A menopausa e o climatério trazem impactos que vão além dos sintomas físicos clássicos. Alterações cognitivas, distúrbios do humor e problemas de sono são queixas frequentes, embora ainda pouco discutidas. A chamada “névoa mental” (brain fog) é um dos relatos mais comuns, envolvendo dificuldade de concentração, esquecimentos, perda de palavras e distração. Essas mudanças ganham maior relevância atualmente porque muitas mulheres permanecem ativas profissional e socialmente por mais tempo, percebendo com mais intensidade qualquer alteração no desempenho cognitivo.

O declínio do estrogênio, especialmente do estradiol, tem papel central nesses sintomas. O hormônio atua em regiões cerebrais como o hipocampo e o córtex pré-frontal, fundamentais para memória e funções executivas, além de influenciar neurotransmissores como serotonina, dopamina e GABA. Durante a transição menopausal, as flutuações hormonais afetam esse equilíbrio, podendo prejudicar principalmente a aprendizagem verbal e a memória. Em geral, essas alterações são sutis e transitórias.



Muitas mulheres temem que os sintomas sejam sinais precoces de demência, como Alzheimer. No entanto, entidades internacionais ressaltam que demência antes dos 64 anos é rara. Diferentemente do declínio progressivo observado nas demências, o brain fog não costuma comprometer a autonomia funcional. Quando necessário, testes cognitivos como MMSE e MoCA podem auxiliar na avaliação, e casos suspeitos devem ser investigados de forma abrangente.

A menopausa também representa uma janela de vulnerabilidade para ansiedade e depressão. Mulheres com histórico prévio têm maior risco de novos episódios. A depressão associada ao climatério pode apresentar irritabilidade, labilidade emocional, fadiga, alterações cognitivas e distúrbios do sono, além de tristeza. Fatores psicossociais, como mudanças na identidade e na dinâmica familiar, podem intensificar os sintomas.
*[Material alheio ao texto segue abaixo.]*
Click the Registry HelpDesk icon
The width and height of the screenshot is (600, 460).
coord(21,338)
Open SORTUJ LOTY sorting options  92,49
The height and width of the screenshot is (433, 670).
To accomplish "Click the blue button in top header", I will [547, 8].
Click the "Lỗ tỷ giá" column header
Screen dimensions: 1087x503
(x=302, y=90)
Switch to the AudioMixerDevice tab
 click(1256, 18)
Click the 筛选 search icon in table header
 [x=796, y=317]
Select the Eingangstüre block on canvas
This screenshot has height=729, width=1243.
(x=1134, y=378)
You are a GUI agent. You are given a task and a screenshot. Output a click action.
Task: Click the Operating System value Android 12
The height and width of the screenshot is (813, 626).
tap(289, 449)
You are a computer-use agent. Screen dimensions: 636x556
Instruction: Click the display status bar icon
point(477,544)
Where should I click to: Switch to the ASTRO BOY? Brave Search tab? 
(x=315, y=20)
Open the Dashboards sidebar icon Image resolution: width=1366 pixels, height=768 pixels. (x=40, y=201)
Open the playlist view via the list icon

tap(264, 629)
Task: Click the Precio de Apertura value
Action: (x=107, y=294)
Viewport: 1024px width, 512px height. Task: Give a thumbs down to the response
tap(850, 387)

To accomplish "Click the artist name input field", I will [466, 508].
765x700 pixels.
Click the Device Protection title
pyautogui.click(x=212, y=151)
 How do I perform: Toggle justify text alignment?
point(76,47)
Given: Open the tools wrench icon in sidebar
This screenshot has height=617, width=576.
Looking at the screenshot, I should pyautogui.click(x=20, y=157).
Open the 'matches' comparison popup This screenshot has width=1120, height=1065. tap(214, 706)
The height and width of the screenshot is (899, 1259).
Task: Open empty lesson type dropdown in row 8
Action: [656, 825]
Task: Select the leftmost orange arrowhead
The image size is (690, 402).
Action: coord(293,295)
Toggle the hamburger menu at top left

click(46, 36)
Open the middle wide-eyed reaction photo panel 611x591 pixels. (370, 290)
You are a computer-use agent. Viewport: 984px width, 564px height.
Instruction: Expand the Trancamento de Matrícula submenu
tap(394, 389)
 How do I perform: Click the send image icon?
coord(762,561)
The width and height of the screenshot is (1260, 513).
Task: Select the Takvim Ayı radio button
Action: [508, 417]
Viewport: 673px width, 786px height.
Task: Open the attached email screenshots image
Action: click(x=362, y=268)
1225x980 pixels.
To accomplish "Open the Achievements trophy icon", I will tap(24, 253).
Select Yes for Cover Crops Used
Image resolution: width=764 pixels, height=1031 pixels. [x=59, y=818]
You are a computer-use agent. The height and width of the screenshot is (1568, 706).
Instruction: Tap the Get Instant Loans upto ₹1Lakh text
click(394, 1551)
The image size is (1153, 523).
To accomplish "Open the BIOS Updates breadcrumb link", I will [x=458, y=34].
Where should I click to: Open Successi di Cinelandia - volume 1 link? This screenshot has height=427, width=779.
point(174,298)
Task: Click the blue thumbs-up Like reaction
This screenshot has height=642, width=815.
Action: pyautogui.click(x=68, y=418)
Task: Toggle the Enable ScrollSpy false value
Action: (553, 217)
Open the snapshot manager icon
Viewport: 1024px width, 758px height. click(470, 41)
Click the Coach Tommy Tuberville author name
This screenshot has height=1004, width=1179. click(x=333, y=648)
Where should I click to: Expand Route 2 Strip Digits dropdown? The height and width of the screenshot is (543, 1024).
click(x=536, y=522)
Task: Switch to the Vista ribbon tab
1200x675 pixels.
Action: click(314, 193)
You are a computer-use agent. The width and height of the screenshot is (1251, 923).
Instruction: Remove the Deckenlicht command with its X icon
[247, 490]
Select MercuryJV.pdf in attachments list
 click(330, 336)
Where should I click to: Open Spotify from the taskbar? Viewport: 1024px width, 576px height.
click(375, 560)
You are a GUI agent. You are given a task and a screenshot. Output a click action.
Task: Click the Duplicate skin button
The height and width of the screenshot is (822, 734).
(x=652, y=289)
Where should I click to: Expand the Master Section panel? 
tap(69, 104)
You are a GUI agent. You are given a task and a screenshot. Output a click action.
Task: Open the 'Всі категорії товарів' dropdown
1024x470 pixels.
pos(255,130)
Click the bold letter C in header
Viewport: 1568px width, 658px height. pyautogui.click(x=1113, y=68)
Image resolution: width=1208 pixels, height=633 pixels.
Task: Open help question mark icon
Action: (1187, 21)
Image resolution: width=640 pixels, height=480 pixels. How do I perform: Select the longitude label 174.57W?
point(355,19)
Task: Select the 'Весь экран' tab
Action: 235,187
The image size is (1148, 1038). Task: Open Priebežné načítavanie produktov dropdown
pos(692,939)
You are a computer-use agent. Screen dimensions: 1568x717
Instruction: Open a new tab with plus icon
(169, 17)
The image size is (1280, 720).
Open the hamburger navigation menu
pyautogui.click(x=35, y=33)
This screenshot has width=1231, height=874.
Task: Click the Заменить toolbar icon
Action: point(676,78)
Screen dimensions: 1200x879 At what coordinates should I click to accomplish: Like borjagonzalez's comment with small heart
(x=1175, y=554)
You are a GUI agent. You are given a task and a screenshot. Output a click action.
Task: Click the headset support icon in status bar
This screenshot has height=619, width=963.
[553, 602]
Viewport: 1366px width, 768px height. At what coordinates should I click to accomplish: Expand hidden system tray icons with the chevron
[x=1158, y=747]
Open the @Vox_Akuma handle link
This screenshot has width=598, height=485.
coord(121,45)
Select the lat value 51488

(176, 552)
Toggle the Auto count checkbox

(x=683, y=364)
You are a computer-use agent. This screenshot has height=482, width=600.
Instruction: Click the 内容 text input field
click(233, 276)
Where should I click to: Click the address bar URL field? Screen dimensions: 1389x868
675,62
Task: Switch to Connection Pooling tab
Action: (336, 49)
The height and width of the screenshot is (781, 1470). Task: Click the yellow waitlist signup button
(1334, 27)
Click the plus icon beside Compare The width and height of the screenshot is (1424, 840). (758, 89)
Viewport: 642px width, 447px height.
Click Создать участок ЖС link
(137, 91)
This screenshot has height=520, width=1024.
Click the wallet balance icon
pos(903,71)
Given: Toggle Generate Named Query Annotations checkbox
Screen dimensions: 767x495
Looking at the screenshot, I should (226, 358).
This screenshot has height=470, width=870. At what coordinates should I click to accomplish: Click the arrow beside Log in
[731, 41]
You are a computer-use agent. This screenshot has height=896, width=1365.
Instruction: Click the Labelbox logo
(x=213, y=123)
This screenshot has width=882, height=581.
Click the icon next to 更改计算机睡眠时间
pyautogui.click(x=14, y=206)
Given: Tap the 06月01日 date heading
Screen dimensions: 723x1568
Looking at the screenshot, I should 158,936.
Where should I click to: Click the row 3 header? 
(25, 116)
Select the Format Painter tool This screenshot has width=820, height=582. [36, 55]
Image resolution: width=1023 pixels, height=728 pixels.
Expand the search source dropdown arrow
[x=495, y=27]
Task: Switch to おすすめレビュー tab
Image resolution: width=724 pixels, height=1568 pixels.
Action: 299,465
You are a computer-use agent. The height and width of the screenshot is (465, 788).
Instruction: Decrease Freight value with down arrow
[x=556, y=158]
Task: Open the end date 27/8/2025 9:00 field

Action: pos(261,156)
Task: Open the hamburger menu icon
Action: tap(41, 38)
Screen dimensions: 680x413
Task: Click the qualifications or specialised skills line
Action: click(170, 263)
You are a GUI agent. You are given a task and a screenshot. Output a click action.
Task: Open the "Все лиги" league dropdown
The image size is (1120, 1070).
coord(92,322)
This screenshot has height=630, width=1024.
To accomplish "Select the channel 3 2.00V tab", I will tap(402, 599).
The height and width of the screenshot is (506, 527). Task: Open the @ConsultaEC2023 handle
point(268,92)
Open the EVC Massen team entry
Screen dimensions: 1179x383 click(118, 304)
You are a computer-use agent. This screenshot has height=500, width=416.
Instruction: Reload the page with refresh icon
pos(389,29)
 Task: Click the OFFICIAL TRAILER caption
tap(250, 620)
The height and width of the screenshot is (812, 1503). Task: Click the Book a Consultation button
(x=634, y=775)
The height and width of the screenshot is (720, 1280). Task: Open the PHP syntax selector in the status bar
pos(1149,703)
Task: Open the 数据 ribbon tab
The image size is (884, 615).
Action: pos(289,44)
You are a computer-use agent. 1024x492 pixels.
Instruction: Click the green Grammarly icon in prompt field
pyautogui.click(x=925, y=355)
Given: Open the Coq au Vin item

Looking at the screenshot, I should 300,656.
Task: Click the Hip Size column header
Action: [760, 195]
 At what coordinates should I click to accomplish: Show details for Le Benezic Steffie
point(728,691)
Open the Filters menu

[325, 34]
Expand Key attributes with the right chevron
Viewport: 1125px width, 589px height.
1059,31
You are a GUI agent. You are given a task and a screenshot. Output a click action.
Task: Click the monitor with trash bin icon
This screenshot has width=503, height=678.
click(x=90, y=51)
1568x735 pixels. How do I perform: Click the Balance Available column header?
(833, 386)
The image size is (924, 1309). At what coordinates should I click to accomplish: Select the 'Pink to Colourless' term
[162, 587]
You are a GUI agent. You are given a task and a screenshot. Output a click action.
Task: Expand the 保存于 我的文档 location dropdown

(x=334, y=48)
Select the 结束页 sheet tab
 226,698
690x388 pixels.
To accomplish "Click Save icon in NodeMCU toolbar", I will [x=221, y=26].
Os distúrbios do sono são altamente prevalentes e tendem a piorar na perimenopausa e menopausa, influenciados por fogachos, sudorese noturna e alterações hormonais. A privação de sono, por sua vez, agrava sintomas cognitivos e emocionais.

O tratamento deve ser individualizado. A terapia hormonal não é indicada exclusivamente para queixas cognitivas, mas pode melhorar sintomas vasomotores e, indiretamente, o sono e a cognição. Para depressão e ansiedade, utilizam-se antidepressivos (ISRS e ISRN) e terapia cognitivo-comportamental. Intervenções não farmacológicas, como atividade física, também mostram benefícios. Com informação adequada e cuidado individualizado, é possível preservar qualidade de vida nessa fase.